Ivo Sasek, der Gründer der Organischen Christus-Generation (OCG), ist am Dienstag vom Regionalgericht Chur vom Vorwurf der Rassendiskriminierung freigesprochen worden. Sasek hatte der deutschen Holocaustleugnerin Sylvia Stolz an einer Grossveranstaltung eine Plattform geboten, an der sie die Judenvernichtung anzweifelte. Ausserdem stellte Sasek das Video des Referats ins Internet.

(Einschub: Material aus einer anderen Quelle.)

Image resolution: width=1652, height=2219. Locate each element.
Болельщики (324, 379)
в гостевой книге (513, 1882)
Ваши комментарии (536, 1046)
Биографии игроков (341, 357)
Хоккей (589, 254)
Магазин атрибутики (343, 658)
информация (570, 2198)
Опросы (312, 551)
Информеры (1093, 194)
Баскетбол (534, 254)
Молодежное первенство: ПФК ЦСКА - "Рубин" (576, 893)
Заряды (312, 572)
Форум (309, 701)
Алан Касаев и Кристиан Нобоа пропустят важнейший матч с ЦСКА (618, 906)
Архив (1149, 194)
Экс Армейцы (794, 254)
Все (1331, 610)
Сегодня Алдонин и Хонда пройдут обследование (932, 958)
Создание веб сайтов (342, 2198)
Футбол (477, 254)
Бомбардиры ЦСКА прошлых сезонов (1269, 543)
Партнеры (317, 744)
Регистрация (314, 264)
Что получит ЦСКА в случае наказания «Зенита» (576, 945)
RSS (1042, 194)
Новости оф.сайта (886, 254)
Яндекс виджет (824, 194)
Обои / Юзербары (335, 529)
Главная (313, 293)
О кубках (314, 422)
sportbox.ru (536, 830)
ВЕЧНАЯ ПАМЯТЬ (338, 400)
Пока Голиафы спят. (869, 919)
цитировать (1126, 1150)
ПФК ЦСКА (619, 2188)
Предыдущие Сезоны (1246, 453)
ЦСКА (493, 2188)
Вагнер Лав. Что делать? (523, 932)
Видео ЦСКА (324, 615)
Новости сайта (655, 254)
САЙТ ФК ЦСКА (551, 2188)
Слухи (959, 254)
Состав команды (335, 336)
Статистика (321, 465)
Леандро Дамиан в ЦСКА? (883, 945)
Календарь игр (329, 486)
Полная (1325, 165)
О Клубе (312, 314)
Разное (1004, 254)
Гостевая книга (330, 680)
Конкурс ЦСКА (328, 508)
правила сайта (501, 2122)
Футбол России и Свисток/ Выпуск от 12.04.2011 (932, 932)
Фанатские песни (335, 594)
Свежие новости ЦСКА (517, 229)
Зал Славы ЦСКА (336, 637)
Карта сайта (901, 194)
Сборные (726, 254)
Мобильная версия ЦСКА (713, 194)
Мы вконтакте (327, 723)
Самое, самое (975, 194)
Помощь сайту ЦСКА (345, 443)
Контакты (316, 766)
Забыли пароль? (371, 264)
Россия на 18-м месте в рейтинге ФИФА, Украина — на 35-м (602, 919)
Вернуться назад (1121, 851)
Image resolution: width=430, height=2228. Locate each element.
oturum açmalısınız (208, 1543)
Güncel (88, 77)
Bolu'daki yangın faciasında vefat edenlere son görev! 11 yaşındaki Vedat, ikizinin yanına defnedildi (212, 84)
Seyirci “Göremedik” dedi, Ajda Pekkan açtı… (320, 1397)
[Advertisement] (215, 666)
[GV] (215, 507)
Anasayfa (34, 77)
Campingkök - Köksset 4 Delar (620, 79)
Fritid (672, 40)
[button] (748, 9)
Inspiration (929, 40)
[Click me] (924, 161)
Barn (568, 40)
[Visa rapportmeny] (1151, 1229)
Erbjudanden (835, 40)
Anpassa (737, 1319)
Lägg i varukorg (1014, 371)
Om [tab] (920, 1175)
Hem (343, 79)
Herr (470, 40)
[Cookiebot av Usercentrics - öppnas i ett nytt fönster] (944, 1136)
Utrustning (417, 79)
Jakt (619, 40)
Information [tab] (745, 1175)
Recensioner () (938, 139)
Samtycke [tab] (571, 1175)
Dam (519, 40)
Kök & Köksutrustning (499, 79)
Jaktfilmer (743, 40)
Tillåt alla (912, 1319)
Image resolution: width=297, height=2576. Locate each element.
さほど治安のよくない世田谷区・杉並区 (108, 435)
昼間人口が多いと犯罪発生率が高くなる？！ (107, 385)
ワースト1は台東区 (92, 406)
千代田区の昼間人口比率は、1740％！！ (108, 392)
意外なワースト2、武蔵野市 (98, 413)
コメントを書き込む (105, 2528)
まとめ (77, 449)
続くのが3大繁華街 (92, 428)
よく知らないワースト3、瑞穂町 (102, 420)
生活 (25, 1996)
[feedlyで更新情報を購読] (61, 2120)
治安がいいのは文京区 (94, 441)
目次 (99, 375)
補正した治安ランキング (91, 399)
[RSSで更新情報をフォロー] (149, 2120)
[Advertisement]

Der Staatsanwalt hatte Sasek eine Busse von 1500 Franken und eine Geldstrafe von 90 Tagessätzen à 90 Franken auferlegt, bedingt auf zwei Jahre. Dagegen hatte Sasek rekurriert. Mit Erfolg: Das Regionalgericht kam zum Schluss, Sasek habe keine rassistischen Motive gehabt. Auch habe ein Eventualvorsatz gefehlt. Deshalb sprach ihn das Gericht von Schuld und Strafe frei.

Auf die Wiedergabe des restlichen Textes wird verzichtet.